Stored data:
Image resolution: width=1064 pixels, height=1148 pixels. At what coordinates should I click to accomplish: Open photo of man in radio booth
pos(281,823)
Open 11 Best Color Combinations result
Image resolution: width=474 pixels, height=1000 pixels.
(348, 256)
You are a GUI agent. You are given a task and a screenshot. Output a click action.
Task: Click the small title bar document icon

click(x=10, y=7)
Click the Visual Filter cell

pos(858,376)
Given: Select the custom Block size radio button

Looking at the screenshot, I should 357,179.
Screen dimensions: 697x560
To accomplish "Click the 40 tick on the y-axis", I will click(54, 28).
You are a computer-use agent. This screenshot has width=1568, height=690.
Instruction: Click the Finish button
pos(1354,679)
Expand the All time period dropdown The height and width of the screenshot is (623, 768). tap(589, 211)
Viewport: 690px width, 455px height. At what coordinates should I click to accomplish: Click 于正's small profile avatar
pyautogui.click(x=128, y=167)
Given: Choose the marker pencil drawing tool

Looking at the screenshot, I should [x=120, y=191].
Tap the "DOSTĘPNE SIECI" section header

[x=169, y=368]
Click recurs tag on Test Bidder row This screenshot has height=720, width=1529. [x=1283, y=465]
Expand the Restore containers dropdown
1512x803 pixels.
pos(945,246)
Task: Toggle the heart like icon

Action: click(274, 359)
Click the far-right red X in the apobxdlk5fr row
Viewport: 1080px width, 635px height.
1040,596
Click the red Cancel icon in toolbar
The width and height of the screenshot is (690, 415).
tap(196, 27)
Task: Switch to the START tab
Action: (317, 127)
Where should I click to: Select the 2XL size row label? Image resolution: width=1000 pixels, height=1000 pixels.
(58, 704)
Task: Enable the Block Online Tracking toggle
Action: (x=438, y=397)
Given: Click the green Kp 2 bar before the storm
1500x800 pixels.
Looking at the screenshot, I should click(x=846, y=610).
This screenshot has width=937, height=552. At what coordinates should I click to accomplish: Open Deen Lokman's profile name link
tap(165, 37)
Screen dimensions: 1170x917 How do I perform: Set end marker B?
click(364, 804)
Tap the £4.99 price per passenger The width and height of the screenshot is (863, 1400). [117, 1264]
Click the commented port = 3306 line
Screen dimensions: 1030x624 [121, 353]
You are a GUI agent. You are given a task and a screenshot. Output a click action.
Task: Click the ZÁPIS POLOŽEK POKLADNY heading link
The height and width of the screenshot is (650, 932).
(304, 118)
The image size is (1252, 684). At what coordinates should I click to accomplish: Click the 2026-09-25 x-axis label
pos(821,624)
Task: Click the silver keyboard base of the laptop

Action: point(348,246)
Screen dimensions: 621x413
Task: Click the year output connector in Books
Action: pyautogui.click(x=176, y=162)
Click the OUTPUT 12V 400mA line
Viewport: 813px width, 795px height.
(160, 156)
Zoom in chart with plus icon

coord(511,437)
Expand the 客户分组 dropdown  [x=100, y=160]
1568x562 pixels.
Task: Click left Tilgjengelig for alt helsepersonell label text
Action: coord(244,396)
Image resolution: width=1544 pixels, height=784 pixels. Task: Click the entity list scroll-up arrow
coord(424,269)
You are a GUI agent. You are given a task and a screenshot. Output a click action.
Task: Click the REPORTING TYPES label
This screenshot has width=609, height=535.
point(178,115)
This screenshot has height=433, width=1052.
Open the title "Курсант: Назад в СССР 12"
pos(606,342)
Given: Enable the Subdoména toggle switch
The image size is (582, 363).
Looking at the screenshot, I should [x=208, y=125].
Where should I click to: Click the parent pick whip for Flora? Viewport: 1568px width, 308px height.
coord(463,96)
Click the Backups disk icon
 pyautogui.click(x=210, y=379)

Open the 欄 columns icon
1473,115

WORK INSTRUCTION: Repeat the data. Keep every word the same.

SOLVED EXERCISE:
Image resolution: width=1064 pixels, height=1148 pixels. At what coordinates should I click to accomplish: Open photo of man in radio booth
pos(281,823)
Open 11 Best Color Combinations result
Image resolution: width=474 pixels, height=1000 pixels.
(348, 256)
You are a GUI agent. You are given a task and a screenshot. Output a click action.
Task: Click the small title bar document icon

click(x=10, y=7)
Click the Visual Filter cell

pos(858,376)
Given: Select the custom Block size radio button

Looking at the screenshot, I should 357,179.
Screen dimensions: 697x560
To accomplish "Click the 40 tick on the y-axis", I will click(54, 28).
You are a computer-use agent. This screenshot has width=1568, height=690.
Instruction: Click the Finish button
pos(1354,679)
Expand the All time period dropdown The height and width of the screenshot is (623, 768). tap(589, 211)
Viewport: 690px width, 455px height. At what coordinates should I click to accomplish: Click 于正's small profile avatar
pyautogui.click(x=128, y=167)
Given: Choose the marker pencil drawing tool

Looking at the screenshot, I should [x=120, y=191].
Tap the "DOSTĘPNE SIECI" section header

[x=169, y=368]
Click recurs tag on Test Bidder row This screenshot has height=720, width=1529. [x=1283, y=465]
Expand the Restore containers dropdown
1512x803 pixels.
pos(945,246)
Task: Toggle the heart like icon

Action: click(274, 359)
Click the far-right red X in the apobxdlk5fr row
Viewport: 1080px width, 635px height.
1040,596
Click the red Cancel icon in toolbar
The width and height of the screenshot is (690, 415).
tap(196, 27)
Task: Switch to the START tab
Action: (317, 127)
Where should I click to: Select the 2XL size row label? Image resolution: width=1000 pixels, height=1000 pixels.
(58, 704)
Task: Enable the Block Online Tracking toggle
Action: (x=438, y=397)
Given: Click the green Kp 2 bar before the storm
1500x800 pixels.
Looking at the screenshot, I should click(x=846, y=610).
This screenshot has width=937, height=552. At what coordinates should I click to accomplish: Open Deen Lokman's profile name link
tap(165, 37)
Screen dimensions: 1170x917 How do I perform: Set end marker B?
click(364, 804)
Tap the £4.99 price per passenger The width and height of the screenshot is (863, 1400). [117, 1264]
Click the commented port = 3306 line
Screen dimensions: 1030x624 [121, 353]
You are a GUI agent. You are given a task and a screenshot. Output a click action.
Task: Click the ZÁPIS POLOŽEK POKLADNY heading link
The height and width of the screenshot is (650, 932).
(304, 118)
The image size is (1252, 684). At what coordinates should I click to accomplish: Click the 2026-09-25 x-axis label
pos(821,624)
Task: Click the silver keyboard base of the laptop

Action: point(348,246)
Screen dimensions: 621x413
Task: Click the year output connector in Books
Action: pyautogui.click(x=176, y=162)
Click the OUTPUT 12V 400mA line
Viewport: 813px width, 795px height.
(160, 156)
Zoom in chart with plus icon

coord(511,437)
Expand the 客户分组 dropdown  [x=100, y=160]
1568x562 pixels.
Task: Click left Tilgjengelig for alt helsepersonell label text
Action: coord(244,396)
Image resolution: width=1544 pixels, height=784 pixels. Task: Click the entity list scroll-up arrow
coord(424,269)
You are a GUI agent. You are given a task and a screenshot. Output a click action.
Task: Click the REPORTING TYPES label
This screenshot has width=609, height=535.
point(178,115)
This screenshot has height=433, width=1052.
Open the title "Курсант: Назад в СССР 12"
pos(606,342)
Given: Enable the Subdoména toggle switch
The image size is (582, 363).
Looking at the screenshot, I should [x=208, y=125].
Where should I click to: Click the parent pick whip for Flora? Viewport: 1568px width, 308px height.
coord(463,96)
Click the Backups disk icon
 pyautogui.click(x=210, y=379)

Open the 欄 columns icon
1473,115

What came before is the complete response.